**SOURCE DATA:**
• • • • •

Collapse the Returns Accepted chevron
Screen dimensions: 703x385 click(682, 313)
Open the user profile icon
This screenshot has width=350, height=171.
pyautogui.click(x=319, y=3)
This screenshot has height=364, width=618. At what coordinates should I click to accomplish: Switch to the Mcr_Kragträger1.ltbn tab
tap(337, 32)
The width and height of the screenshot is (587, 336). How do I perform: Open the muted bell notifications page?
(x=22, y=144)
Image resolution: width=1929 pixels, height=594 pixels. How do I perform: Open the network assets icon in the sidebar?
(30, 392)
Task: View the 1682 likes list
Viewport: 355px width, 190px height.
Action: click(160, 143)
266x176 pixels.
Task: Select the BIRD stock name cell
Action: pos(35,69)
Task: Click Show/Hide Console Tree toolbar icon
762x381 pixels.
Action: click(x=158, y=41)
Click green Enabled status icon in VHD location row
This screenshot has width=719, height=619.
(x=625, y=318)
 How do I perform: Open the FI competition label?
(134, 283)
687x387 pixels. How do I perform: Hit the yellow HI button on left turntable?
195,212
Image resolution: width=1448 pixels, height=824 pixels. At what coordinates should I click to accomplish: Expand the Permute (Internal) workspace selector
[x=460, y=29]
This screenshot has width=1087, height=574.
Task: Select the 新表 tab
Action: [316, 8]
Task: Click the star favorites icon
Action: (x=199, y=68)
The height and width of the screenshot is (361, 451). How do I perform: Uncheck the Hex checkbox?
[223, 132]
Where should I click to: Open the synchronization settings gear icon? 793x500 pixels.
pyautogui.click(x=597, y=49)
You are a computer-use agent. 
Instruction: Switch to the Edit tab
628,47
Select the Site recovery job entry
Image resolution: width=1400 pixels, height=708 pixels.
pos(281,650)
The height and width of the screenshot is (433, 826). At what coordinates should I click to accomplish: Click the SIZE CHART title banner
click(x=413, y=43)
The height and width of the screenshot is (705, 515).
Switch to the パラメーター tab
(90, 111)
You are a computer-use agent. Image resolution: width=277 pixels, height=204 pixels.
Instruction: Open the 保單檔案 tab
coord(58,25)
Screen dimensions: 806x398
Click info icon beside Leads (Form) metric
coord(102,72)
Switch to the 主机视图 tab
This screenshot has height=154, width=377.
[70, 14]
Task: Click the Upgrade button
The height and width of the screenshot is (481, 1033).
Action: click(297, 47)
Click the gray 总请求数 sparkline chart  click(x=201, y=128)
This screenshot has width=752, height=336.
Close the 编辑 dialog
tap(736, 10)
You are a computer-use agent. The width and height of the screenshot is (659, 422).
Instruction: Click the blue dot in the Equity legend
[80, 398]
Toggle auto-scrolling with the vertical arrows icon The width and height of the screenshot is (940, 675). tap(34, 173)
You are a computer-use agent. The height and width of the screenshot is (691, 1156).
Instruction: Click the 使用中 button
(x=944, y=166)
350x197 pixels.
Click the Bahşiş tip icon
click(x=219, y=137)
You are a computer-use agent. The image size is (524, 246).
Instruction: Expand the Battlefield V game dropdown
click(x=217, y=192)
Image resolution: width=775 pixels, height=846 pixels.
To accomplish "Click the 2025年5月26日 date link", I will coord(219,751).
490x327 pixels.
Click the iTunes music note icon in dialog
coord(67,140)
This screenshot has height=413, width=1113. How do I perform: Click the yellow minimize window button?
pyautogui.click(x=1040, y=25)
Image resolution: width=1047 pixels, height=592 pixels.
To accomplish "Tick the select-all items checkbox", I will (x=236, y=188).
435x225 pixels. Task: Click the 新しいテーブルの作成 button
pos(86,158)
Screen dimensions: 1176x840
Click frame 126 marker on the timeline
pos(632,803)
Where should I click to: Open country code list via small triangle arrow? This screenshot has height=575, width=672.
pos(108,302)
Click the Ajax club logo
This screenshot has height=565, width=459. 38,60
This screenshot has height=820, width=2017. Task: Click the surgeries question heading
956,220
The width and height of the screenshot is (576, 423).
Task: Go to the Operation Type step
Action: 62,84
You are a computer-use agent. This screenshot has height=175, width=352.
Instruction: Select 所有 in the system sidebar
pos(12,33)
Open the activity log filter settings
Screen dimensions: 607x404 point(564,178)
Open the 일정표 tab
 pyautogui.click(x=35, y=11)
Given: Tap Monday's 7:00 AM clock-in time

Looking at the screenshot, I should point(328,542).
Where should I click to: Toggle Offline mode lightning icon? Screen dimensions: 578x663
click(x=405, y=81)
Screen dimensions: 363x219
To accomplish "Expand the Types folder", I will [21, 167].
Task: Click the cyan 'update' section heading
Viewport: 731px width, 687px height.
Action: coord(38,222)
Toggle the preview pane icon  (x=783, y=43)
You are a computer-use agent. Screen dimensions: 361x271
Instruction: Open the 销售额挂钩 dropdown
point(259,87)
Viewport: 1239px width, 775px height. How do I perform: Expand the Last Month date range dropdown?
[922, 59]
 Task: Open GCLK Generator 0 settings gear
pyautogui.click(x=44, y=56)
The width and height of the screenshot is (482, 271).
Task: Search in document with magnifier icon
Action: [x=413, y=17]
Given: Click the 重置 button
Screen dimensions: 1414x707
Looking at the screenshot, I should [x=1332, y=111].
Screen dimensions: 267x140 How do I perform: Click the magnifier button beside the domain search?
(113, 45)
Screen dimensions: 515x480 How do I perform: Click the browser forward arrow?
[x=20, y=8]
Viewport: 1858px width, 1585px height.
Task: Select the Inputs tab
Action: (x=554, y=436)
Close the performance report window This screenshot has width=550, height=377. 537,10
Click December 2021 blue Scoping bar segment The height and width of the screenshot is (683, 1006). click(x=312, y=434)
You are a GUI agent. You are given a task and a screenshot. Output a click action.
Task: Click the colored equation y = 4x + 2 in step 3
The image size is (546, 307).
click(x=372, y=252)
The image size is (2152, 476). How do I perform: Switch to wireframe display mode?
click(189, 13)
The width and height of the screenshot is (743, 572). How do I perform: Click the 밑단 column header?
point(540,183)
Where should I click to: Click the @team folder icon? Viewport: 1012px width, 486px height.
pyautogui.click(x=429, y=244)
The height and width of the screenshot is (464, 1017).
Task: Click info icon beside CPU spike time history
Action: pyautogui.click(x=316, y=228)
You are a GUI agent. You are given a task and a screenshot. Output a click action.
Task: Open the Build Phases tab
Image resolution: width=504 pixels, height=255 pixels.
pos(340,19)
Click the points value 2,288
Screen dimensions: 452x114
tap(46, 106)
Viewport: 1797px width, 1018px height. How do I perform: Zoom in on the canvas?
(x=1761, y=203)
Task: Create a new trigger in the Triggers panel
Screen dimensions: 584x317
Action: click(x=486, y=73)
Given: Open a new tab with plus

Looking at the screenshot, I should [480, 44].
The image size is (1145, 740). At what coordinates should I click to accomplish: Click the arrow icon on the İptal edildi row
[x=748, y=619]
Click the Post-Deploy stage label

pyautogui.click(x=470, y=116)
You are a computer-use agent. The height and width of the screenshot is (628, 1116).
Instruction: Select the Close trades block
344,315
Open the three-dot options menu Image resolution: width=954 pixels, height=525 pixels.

• • • • •

**PROBLEM REQUIREMENTS:**
Once more, write out the records exactly as they are.

**EXPECTED OUTPUT:**
Collapse the Returns Accepted chevron
Screen dimensions: 703x385 click(682, 313)
Open the user profile icon
This screenshot has width=350, height=171.
pyautogui.click(x=319, y=3)
This screenshot has height=364, width=618. At what coordinates should I click to accomplish: Switch to the Mcr_Kragträger1.ltbn tab
tap(337, 32)
The width and height of the screenshot is (587, 336). How do I perform: Open the muted bell notifications page?
(x=22, y=144)
Image resolution: width=1929 pixels, height=594 pixels. How do I perform: Open the network assets icon in the sidebar?
(30, 392)
Task: View the 1682 likes list
Viewport: 355px width, 190px height.
Action: click(160, 143)
266x176 pixels.
Task: Select the BIRD stock name cell
Action: pos(35,69)
Task: Click Show/Hide Console Tree toolbar icon
762x381 pixels.
Action: click(x=158, y=41)
Click green Enabled status icon in VHD location row
This screenshot has width=719, height=619.
(x=625, y=318)
 How do I perform: Open the FI competition label?
(134, 283)
687x387 pixels. How do I perform: Hit the yellow HI button on left turntable?
195,212
Image resolution: width=1448 pixels, height=824 pixels. At what coordinates should I click to accomplish: Expand the Permute (Internal) workspace selector
[x=460, y=29]
This screenshot has width=1087, height=574.
Task: Select the 新表 tab
Action: [316, 8]
Task: Click the star favorites icon
Action: (x=199, y=68)
The height and width of the screenshot is (361, 451). How do I perform: Uncheck the Hex checkbox?
[223, 132]
Where should I click to: Open the synchronization settings gear icon? 793x500 pixels.
pyautogui.click(x=597, y=49)
You are a computer-use agent. 
Instruction: Switch to the Edit tab
628,47
Select the Site recovery job entry
Image resolution: width=1400 pixels, height=708 pixels.
pos(281,650)
The height and width of the screenshot is (433, 826). At what coordinates should I click to accomplish: Click the SIZE CHART title banner
click(x=413, y=43)
The height and width of the screenshot is (705, 515).
Switch to the パラメーター tab
(90, 111)
You are a computer-use agent. Image resolution: width=277 pixels, height=204 pixels.
Instruction: Open the 保單檔案 tab
coord(58,25)
Screen dimensions: 806x398
Click info icon beside Leads (Form) metric
coord(102,72)
Switch to the 主机视图 tab
This screenshot has height=154, width=377.
[70, 14]
Task: Click the Upgrade button
The height and width of the screenshot is (481, 1033).
Action: click(297, 47)
Click the gray 总请求数 sparkline chart  click(x=201, y=128)
This screenshot has width=752, height=336.
Close the 编辑 dialog
tap(736, 10)
You are a computer-use agent. The width and height of the screenshot is (659, 422).
Instruction: Click the blue dot in the Equity legend
[80, 398]
Toggle auto-scrolling with the vertical arrows icon The width and height of the screenshot is (940, 675). tap(34, 173)
You are a computer-use agent. The height and width of the screenshot is (691, 1156).
Instruction: Click the 使用中 button
(x=944, y=166)
350x197 pixels.
Click the Bahşiş tip icon
click(x=219, y=137)
You are a computer-use agent. The image size is (524, 246).
Instruction: Expand the Battlefield V game dropdown
click(x=217, y=192)
Image resolution: width=775 pixels, height=846 pixels.
To accomplish "Click the 2025年5月26日 date link", I will coord(219,751).
490x327 pixels.
Click the iTunes music note icon in dialog
coord(67,140)
This screenshot has height=413, width=1113. How do I perform: Click the yellow minimize window button?
pyautogui.click(x=1040, y=25)
Image resolution: width=1047 pixels, height=592 pixels.
To accomplish "Tick the select-all items checkbox", I will (x=236, y=188).
435x225 pixels. Task: Click the 新しいテーブルの作成 button
pos(86,158)
Screen dimensions: 1176x840
Click frame 126 marker on the timeline
pos(632,803)
Where should I click to: Open country code list via small triangle arrow? This screenshot has height=575, width=672.
pos(108,302)
Click the Ajax club logo
This screenshot has height=565, width=459. 38,60
This screenshot has height=820, width=2017. Task: Click the surgeries question heading
956,220
The width and height of the screenshot is (576, 423).
Task: Go to the Operation Type step
Action: 62,84
You are a computer-use agent. This screenshot has height=175, width=352.
Instruction: Select 所有 in the system sidebar
pos(12,33)
Open the activity log filter settings
Screen dimensions: 607x404 point(564,178)
Open the 일정표 tab
 pyautogui.click(x=35, y=11)
Given: Tap Monday's 7:00 AM clock-in time

Looking at the screenshot, I should point(328,542).
Where should I click to: Toggle Offline mode lightning icon? Screen dimensions: 578x663
click(x=405, y=81)
Screen dimensions: 363x219
To accomplish "Expand the Types folder", I will [21, 167].
Task: Click the cyan 'update' section heading
Viewport: 731px width, 687px height.
Action: coord(38,222)
Toggle the preview pane icon  (x=783, y=43)
You are a computer-use agent. Screen dimensions: 361x271
Instruction: Open the 销售额挂钩 dropdown
point(259,87)
Viewport: 1239px width, 775px height. How do I perform: Expand the Last Month date range dropdown?
[922, 59]
 Task: Open GCLK Generator 0 settings gear
pyautogui.click(x=44, y=56)
The width and height of the screenshot is (482, 271).
Task: Search in document with magnifier icon
Action: [x=413, y=17]
Given: Click the 重置 button
Screen dimensions: 1414x707
Looking at the screenshot, I should [x=1332, y=111].
Screen dimensions: 267x140 How do I perform: Click the magnifier button beside the domain search?
(113, 45)
Screen dimensions: 515x480 How do I perform: Click the browser forward arrow?
[x=20, y=8]
Viewport: 1858px width, 1585px height.
Task: Select the Inputs tab
Action: (x=554, y=436)
Close the performance report window This screenshot has width=550, height=377. 537,10
Click December 2021 blue Scoping bar segment The height and width of the screenshot is (683, 1006). click(x=312, y=434)
You are a GUI agent. You are given a task and a screenshot. Output a click action.
Task: Click the colored equation y = 4x + 2 in step 3
The image size is (546, 307).
click(x=372, y=252)
The image size is (2152, 476). How do I perform: Switch to wireframe display mode?
click(189, 13)
The width and height of the screenshot is (743, 572). How do I perform: Click the 밑단 column header?
point(540,183)
Where should I click to: Click the @team folder icon? Viewport: 1012px width, 486px height.
pyautogui.click(x=429, y=244)
The height and width of the screenshot is (464, 1017).
Task: Click info icon beside CPU spike time history
Action: pyautogui.click(x=316, y=228)
You are a GUI agent. You are given a task and a screenshot. Output a click action.
Task: Open the Build Phases tab
Image resolution: width=504 pixels, height=255 pixels.
pos(340,19)
Click the points value 2,288
Screen dimensions: 452x114
tap(46, 106)
Viewport: 1797px width, 1018px height. How do I perform: Zoom in on the canvas?
(x=1761, y=203)
Task: Create a new trigger in the Triggers panel
Screen dimensions: 584x317
Action: click(x=486, y=73)
Given: Open a new tab with plus

Looking at the screenshot, I should [480, 44].
The image size is (1145, 740). At what coordinates should I click to accomplish: Click the arrow icon on the İptal edildi row
[x=748, y=619]
Click the Post-Deploy stage label

pyautogui.click(x=470, y=116)
You are a computer-use agent. The height and width of the screenshot is (628, 1116).
Instruction: Select the Close trades block
344,315
Open the three-dot options menu Image resolution: width=954 pixels, height=525 pixels.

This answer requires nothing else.